Allium sativum

Garlic with scape & bulbil
2010
Allium sativum
The genus Allium, from the Latin for garlic, includes several pungent bulbous plants—leeks, onions, chives. The garlic plant has a long folk history. Its use has been recorded in Vedic times, across cultures from ancient China to Egypt. It was believed to ward off diseases and infections and to confer strength. Garlic has had wide recognition for its fungicidal, germicidal, antiseptic and tonic uses wherever it is grown.

The flowers, leaves, root and seed of the garlic are all edible, but it is the bulb which has been in longest use for its culinary, healthful and medicinal properties. And let’s not forget that garlic was also thought to repel evil spirits and vampires!

I have painted leeks and onions and also garlic before, so admittedly I’m beguiled by the Allium family. To procure this particular specimen I had to request a local grower at our Farmers’ Market to save a plant with the scape & bulbil in tact and as much of the soil around the roots as she could. After several wasted trips (because the plants had not developed their eagerly awaited features) & weeks of impatience when I finally brought the plant home I immersed the bulb in water and very tenderly shook the soil away from the roots so they were uninjured by the trauma. Why all this fuss? Well, I have a strong aversion to roots being portrayed with abrupt endings—like a really bad haircut! Hence the couple of hours spent spraying and rinsing.
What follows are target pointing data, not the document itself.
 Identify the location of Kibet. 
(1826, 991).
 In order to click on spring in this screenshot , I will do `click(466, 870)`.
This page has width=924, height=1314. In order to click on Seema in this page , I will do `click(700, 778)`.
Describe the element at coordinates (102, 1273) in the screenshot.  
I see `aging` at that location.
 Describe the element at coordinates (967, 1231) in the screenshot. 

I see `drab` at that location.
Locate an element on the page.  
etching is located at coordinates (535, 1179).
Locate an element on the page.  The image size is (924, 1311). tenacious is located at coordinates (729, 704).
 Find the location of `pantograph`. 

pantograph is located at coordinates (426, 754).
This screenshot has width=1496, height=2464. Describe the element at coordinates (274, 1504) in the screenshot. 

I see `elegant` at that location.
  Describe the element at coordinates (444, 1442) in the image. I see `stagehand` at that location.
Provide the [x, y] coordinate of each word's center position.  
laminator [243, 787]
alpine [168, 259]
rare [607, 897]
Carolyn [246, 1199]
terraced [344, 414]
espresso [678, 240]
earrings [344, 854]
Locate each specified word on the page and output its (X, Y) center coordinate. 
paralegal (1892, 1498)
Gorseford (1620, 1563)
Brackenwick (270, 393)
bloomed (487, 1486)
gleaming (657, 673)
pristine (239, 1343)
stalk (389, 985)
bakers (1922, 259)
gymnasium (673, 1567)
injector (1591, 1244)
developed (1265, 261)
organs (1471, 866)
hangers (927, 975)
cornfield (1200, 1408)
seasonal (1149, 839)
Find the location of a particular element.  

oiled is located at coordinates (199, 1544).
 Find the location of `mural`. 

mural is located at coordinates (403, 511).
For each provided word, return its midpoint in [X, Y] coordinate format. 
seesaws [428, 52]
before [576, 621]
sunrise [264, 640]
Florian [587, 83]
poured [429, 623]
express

There is real pleasure in taking a common kitchen staple and telling its story from its beginnings to tail ends, detailing the familiar and the less well known elements. The minuscule florets and the tiny garlic pearls at the end of the scape (the part that farmers dispose of so the bulb underground grows bigger and turns commercially viable), were a delight to behold and portray. I was riveted by the changing leaves that started off pliant in youthful shades of jade and emerald, drying gradually into coral and jasper; the bulbil breaking free of its turban shaped papery enclosure; the roots so thirsty when no longer earth-bound, exposed to air; the scape doing its sinuous serpentine dance to music inaudible to human ears.

And just in case you were wondering, no vampires came calling!